Jepang pernah merasakan dampak negatif dari menaikan tarif PPN yang berimbas pada terkontraksinya konsumsi rumah tangga masyarakanya. Pada medio 1997, Jepang menaikan tarif PPN dari 3% menjadi 5%. Setahun berselang konsumsi rumah tangganya terkontraksi -0,76%. Kemudian pada 2014, tarif PPN Kembali dinaikan menjadi 8% dan Oktober 2015 naik jadi 10%, meskipun tarif PPN untuk barang kebutuhan sehari-hari tetap rendah, nyatanya konsumsi rumah tangganya tetap terkontraksi sebasar -0,93%.
Kenaikan tarif PPN saat ini juga dirasa mencoreng spirit keadilan pajak akibat kenaikannya yang tak pandang bulu dan menyasar seluruh kalangan. Akar rumputlah yang lagi-lagi jadi korban kebijakan. Asumsinya mereka yang sehari-hari mengkonsumsi nasi dan garam didalam gubuk sederhana beralas kardus harus membayar PPN dengan persentase tarif yang sama dengan mereka yang mengkonsumsi kaviar dalam rumah mewah nan megah.

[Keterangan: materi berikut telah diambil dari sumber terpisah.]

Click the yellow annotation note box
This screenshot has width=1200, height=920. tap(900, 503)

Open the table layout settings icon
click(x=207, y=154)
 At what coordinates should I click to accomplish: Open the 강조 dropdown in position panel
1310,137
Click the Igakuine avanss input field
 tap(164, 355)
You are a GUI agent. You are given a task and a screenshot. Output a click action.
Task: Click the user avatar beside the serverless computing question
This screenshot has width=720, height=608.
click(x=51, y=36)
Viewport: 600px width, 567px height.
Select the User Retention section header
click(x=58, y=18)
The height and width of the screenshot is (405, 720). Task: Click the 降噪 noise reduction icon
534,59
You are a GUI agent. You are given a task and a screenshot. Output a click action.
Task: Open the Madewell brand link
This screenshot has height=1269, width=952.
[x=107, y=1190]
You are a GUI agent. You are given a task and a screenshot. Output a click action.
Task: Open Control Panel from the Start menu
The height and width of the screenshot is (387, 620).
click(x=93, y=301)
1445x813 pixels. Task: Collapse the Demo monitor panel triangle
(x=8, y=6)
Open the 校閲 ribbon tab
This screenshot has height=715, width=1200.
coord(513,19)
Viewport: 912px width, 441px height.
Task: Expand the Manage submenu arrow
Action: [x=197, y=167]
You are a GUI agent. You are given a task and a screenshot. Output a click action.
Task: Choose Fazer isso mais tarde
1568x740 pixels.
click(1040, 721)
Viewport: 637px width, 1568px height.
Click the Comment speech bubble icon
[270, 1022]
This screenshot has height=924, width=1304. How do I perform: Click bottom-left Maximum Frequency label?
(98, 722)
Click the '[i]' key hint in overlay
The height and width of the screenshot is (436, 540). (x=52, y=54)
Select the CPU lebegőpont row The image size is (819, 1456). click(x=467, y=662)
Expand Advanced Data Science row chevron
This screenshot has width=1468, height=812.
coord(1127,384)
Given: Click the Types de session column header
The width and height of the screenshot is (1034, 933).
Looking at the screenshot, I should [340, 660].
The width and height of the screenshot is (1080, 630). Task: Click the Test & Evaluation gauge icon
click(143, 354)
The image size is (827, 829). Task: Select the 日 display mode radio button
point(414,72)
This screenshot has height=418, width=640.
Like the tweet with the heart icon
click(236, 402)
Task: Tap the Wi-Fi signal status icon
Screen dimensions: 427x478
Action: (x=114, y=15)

Pemeritah dapat belajar dari beberapa negara yang lebih dulu menerapkan skema tarif PPN yang tinggi, namun masih mengedepankan konsep keadilan. Hunggaria, Maroko, Uruguay, dan Selendia Baru merupakan deretan negara dengan tarif PPN tertinggi, dengan menerapkan sistem multitarif untuk barang dan jasa tertentu. Hungaria menerapkan skema PPN multitarif dengan reduced rate 5% untuk beberapa makanan pokok dan obat-obatan, dan reduced rate 18% untuk layanan internet, restoran dan produk katering, produk susu dan roti, serta hotel.
Pemerintah juga dapat memaksimalkan penerimaan dari sector cukai, dimana ekstensifikasi cukai dapat jadi alternatif penerimaan. Alternatif lainnya pemerintah juga dapat belajar dari Norwegia yang sukses besar dalam menerapkan wealth tax kepada 1% populasi orang kaya yang terbukti efektif menambah penerimaan negara serta mampu memangkas ketimpangan sosial.
PPN Tinggi, Bebani Masyarakat Pra Sejahtera?
Menjadi miskin memakan biaya lebih mahal dari orang kaya nampaknya bukan isapan jempol belaka. Mereka yang kaya ketika dihadapakan dalam kondisi sulit dapat mengajukan kredit pada jasa perbankan dengan segala keringanan yang ditawarkan. Sementara buat golongan pra sejahtera akibat harga kebutuhan pangan yang terus naik, mereka tak punya pilihan selain menunggu bantuan atau meminjam pada pinjol-pinjol dan para rentenir yang menawarkan pinjaman ilegal dengan bunga yang mencekik.
Selama berbentuk uang dan dapat dibelanjakan dengan dalih keperluan pembangunan infrastruktur, negara seolah akan berupaya mati-matian untuk mengeruk potensi penerimaan sekecil apapun. Nyatanya infrastruktur yang hadir tak berbanding lurus dengan kesejahteraan masyarakatnya. Lagi-lagi kesejahteraan hidup hanya jadi utopia bagi kaum papa, yang mendorongnya terjerembab dalam jurang kesengsaraan.
Banyak cara yang dapat dilakukan pemerintah dalam upaya memangkas defisit anggaran hingga menunaikan target ambisius penerimaan negara tanpa harus mengorbankan masyarakat pra sejahtera yang populasinya mencapai 40% dari keseluruhan penduduk negeri.